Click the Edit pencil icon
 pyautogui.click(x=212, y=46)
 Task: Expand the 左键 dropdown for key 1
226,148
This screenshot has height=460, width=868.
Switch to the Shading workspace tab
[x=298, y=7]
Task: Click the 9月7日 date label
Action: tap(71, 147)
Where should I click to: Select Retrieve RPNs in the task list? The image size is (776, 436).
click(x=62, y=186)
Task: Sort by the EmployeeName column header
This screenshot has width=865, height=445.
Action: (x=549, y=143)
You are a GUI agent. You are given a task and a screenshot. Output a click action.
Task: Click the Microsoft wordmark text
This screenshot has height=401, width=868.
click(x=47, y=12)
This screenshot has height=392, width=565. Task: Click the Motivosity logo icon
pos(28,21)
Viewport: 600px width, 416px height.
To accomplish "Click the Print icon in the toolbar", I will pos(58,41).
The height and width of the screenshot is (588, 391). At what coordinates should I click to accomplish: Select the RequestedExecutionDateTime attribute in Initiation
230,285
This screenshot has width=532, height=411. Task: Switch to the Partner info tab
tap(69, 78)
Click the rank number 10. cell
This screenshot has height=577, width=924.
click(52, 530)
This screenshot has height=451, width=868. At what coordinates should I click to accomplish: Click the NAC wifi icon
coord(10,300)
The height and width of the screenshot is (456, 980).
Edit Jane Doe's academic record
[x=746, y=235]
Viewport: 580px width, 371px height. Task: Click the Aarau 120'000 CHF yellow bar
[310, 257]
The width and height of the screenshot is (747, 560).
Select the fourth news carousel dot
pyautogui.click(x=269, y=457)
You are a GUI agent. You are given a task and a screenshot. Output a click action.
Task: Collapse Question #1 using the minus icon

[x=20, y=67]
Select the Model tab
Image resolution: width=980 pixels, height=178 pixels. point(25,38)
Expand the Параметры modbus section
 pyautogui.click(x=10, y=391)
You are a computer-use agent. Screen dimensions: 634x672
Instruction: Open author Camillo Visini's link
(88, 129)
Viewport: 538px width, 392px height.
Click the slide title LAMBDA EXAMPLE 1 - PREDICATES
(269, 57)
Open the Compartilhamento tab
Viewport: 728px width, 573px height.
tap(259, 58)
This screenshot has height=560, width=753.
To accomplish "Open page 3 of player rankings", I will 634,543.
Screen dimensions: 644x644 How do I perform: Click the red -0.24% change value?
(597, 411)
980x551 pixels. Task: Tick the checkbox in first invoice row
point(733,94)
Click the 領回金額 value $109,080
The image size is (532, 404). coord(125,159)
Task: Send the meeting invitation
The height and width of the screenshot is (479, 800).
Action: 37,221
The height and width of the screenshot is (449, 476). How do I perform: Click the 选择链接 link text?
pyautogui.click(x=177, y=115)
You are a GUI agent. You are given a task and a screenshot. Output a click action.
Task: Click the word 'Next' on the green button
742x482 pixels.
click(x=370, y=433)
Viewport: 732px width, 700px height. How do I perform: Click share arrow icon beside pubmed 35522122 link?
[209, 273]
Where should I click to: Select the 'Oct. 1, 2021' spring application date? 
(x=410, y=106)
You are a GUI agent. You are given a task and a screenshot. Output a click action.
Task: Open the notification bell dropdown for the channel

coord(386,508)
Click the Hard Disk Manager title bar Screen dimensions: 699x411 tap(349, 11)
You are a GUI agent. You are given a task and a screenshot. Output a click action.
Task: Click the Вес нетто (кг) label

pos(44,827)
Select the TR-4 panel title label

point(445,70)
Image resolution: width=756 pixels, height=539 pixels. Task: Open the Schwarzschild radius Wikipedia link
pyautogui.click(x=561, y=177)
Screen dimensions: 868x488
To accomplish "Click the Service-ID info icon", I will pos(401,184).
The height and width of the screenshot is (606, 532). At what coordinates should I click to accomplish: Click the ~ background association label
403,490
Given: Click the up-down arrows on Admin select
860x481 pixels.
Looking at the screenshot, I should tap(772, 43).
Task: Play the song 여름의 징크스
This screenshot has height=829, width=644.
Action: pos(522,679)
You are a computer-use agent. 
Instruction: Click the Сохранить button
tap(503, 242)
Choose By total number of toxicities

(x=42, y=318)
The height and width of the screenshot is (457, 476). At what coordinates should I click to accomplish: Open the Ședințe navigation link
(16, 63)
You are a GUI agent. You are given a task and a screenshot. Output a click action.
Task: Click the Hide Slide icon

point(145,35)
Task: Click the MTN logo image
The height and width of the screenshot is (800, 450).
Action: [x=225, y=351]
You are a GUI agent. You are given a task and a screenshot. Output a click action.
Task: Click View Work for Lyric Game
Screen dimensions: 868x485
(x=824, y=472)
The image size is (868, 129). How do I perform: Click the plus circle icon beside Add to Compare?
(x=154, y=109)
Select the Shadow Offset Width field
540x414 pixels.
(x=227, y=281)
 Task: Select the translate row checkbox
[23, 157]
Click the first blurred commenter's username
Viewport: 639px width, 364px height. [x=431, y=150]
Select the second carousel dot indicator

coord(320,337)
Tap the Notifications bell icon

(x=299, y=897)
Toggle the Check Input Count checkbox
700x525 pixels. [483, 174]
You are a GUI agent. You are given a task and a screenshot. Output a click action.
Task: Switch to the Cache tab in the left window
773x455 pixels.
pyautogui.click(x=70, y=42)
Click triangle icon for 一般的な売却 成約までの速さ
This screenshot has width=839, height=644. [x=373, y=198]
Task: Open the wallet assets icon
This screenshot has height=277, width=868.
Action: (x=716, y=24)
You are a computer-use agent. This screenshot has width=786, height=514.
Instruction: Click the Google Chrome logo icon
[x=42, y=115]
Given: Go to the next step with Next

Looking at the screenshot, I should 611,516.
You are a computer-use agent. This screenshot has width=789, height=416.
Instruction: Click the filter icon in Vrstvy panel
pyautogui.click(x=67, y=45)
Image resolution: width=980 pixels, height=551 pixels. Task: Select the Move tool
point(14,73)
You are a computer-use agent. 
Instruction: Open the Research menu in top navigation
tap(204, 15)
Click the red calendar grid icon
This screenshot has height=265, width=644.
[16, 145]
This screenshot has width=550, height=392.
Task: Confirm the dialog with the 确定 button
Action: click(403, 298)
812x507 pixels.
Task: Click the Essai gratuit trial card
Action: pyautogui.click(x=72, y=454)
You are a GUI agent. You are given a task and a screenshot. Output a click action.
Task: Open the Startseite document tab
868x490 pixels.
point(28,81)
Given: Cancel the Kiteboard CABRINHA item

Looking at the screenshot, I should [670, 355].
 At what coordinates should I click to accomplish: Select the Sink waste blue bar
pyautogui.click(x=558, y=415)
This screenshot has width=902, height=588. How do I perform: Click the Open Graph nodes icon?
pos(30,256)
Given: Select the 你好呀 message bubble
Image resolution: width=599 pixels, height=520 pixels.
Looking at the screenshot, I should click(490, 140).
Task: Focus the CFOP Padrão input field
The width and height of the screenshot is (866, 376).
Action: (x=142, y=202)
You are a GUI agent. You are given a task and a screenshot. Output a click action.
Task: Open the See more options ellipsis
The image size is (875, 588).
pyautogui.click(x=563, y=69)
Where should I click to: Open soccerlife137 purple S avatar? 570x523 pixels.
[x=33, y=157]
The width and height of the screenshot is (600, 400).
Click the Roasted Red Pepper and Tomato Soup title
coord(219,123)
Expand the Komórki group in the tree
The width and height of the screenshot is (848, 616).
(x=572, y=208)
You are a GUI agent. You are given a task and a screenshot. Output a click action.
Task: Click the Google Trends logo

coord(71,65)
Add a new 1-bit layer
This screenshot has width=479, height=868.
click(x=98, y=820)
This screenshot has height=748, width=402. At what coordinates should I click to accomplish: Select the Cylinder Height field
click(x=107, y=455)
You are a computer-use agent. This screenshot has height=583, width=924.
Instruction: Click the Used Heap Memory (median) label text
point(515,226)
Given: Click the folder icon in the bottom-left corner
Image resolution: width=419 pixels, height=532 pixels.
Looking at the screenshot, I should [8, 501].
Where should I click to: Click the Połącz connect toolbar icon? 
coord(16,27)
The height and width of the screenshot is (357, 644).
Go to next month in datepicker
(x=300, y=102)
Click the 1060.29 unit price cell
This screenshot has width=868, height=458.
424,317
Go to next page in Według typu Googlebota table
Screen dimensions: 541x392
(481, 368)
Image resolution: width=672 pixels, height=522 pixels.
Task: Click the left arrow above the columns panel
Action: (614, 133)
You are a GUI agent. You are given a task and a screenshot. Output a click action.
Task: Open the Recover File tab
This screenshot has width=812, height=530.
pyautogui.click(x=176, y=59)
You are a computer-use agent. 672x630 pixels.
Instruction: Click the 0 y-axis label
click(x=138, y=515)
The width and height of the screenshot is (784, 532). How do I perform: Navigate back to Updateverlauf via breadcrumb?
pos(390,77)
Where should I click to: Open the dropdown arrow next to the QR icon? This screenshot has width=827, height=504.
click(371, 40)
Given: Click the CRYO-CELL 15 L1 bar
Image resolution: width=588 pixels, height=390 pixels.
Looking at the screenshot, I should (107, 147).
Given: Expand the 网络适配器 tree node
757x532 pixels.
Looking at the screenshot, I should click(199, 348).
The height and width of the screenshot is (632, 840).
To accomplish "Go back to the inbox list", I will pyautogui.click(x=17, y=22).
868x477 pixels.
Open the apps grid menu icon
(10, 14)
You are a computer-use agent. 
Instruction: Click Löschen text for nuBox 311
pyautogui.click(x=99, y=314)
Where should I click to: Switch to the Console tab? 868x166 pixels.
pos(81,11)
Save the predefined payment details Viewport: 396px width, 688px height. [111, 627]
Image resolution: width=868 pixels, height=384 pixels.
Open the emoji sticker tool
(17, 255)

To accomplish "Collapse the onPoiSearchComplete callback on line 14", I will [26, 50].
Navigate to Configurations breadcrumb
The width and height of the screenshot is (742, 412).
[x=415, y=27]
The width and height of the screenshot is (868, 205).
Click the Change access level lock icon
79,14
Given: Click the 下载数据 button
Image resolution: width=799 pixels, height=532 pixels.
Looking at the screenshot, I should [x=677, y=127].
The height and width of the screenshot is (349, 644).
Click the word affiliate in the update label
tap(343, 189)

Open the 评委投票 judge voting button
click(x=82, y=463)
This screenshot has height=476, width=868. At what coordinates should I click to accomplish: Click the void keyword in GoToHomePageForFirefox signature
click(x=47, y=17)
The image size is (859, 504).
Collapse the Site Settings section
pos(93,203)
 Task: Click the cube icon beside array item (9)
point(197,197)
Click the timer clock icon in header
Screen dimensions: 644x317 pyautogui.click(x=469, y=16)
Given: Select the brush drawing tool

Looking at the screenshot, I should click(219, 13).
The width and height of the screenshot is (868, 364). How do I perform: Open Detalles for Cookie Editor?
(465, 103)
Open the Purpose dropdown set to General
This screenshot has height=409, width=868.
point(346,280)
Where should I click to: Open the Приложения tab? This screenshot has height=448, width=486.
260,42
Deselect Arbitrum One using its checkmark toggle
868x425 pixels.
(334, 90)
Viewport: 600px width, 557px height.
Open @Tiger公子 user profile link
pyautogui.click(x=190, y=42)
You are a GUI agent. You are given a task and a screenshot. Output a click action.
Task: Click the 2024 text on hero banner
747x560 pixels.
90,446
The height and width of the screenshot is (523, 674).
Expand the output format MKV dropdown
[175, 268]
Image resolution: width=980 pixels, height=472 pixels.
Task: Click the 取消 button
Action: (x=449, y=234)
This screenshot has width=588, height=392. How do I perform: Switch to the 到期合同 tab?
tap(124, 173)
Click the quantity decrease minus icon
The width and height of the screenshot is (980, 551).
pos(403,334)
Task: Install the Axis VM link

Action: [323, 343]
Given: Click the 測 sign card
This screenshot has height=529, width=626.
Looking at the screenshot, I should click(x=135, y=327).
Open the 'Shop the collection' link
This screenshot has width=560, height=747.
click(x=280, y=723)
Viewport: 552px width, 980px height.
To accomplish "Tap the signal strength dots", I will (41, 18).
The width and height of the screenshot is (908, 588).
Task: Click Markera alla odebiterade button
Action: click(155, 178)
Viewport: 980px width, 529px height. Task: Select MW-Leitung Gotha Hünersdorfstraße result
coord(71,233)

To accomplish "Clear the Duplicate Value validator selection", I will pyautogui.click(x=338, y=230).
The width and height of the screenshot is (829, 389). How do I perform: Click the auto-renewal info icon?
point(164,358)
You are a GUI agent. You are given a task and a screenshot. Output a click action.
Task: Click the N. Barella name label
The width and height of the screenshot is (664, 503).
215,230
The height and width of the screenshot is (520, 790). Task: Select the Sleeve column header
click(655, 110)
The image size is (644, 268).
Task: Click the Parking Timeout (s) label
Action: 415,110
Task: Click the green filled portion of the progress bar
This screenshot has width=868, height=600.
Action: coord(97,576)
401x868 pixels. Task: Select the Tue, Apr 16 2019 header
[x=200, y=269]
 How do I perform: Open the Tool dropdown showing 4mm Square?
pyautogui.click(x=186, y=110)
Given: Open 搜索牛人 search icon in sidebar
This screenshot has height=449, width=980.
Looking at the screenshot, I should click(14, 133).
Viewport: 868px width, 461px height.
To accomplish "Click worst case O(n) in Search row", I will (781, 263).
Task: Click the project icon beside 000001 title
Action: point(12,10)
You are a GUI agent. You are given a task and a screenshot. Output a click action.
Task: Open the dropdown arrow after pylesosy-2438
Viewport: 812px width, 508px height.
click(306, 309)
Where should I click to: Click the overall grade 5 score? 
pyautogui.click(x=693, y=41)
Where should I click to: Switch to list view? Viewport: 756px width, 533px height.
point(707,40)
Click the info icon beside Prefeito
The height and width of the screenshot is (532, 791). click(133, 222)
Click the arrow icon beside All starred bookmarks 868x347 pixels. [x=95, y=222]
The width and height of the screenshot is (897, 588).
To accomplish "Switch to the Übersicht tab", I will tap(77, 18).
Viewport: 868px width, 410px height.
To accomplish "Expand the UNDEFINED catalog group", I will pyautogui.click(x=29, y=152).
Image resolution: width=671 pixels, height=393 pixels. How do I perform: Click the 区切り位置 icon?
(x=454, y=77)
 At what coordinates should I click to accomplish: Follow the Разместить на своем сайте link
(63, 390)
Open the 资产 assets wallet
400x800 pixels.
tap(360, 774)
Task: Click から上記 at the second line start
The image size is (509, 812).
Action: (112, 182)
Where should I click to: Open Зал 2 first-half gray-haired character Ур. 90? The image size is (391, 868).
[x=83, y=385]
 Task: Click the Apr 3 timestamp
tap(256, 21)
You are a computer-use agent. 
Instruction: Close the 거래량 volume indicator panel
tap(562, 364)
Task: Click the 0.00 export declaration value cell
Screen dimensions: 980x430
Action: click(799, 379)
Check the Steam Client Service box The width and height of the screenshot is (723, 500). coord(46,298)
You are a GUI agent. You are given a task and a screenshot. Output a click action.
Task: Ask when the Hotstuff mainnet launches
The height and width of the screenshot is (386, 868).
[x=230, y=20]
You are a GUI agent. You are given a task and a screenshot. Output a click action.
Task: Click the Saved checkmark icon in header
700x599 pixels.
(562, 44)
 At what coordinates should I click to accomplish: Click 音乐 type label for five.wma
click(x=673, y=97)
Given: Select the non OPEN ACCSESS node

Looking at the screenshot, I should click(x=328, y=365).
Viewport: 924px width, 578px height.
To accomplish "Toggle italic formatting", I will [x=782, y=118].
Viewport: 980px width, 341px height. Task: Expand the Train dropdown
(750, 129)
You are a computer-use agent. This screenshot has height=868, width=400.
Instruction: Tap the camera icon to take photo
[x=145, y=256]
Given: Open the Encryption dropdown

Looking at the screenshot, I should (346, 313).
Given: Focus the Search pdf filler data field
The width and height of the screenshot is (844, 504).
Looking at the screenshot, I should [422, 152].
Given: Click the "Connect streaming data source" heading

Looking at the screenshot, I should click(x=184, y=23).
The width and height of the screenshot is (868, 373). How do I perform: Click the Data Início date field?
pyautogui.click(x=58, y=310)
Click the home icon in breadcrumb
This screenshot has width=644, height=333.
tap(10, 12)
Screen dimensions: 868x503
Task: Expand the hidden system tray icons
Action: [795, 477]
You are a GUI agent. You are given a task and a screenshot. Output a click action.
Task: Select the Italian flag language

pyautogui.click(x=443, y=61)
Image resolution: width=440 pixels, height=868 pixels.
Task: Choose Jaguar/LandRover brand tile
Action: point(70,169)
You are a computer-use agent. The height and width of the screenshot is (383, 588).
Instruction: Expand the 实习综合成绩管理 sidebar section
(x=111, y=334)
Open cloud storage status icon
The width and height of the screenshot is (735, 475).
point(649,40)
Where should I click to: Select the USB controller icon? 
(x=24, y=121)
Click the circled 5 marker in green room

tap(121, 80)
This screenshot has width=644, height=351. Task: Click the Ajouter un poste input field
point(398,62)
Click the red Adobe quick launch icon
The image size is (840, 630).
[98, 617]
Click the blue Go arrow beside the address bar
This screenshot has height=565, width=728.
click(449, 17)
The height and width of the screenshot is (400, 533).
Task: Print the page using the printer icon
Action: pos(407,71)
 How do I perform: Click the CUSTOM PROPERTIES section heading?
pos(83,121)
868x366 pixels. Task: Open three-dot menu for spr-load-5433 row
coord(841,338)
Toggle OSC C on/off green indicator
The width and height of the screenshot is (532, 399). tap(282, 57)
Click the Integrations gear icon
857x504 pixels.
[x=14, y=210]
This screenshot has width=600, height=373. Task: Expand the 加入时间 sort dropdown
━━━━━━━━━━
Exactly the lines running from the top of the records to the line that contains "This screenshot has height=560, width=753.", inclusive, must be set down, and nothing more.

• Answer to this exercise
Click the Edit pencil icon
 pyautogui.click(x=212, y=46)
 Task: Expand the 左键 dropdown for key 1
226,148
This screenshot has height=460, width=868.
Switch to the Shading workspace tab
[x=298, y=7]
Task: Click the 9月7日 date label
Action: tap(71, 147)
Where should I click to: Select Retrieve RPNs in the task list? The image size is (776, 436).
click(x=62, y=186)
Task: Sort by the EmployeeName column header
This screenshot has width=865, height=445.
Action: (x=549, y=143)
You are a GUI agent. You are given a task and a screenshot. Output a click action.
Task: Click the Microsoft wordmark text
This screenshot has height=401, width=868.
click(x=47, y=12)
This screenshot has height=392, width=565. Task: Click the Motivosity logo icon
pos(28,21)
Viewport: 600px width, 416px height.
To accomplish "Click the Print icon in the toolbar", I will pos(58,41).
The height and width of the screenshot is (588, 391). At what coordinates should I click to accomplish: Select the RequestedExecutionDateTime attribute in Initiation
230,285
This screenshot has width=532, height=411. Task: Switch to the Partner info tab
tap(69, 78)
Click the rank number 10. cell
This screenshot has height=577, width=924.
click(52, 530)
This screenshot has height=451, width=868. At what coordinates should I click to accomplish: Click the NAC wifi icon
coord(10,300)
The height and width of the screenshot is (456, 980).
Edit Jane Doe's academic record
[x=746, y=235]
Viewport: 580px width, 371px height. Task: Click the Aarau 120'000 CHF yellow bar
[310, 257]
The width and height of the screenshot is (747, 560).
Select the fourth news carousel dot
pyautogui.click(x=269, y=457)
You are a GUI agent. You are given a task and a screenshot. Output a click action.
Task: Collapse Question #1 using the minus icon

[x=20, y=67]
Select the Model tab
Image resolution: width=980 pixels, height=178 pixels. point(25,38)
Expand the Параметры modbus section
 pyautogui.click(x=10, y=391)
You are a computer-use agent. Screen dimensions: 634x672
Instruction: Open author Camillo Visini's link
(88, 129)
Viewport: 538px width, 392px height.
Click the slide title LAMBDA EXAMPLE 1 - PREDICATES
(269, 57)
Open the Compartilhamento tab
Viewport: 728px width, 573px height.
tap(259, 58)
This screenshot has height=560, width=753.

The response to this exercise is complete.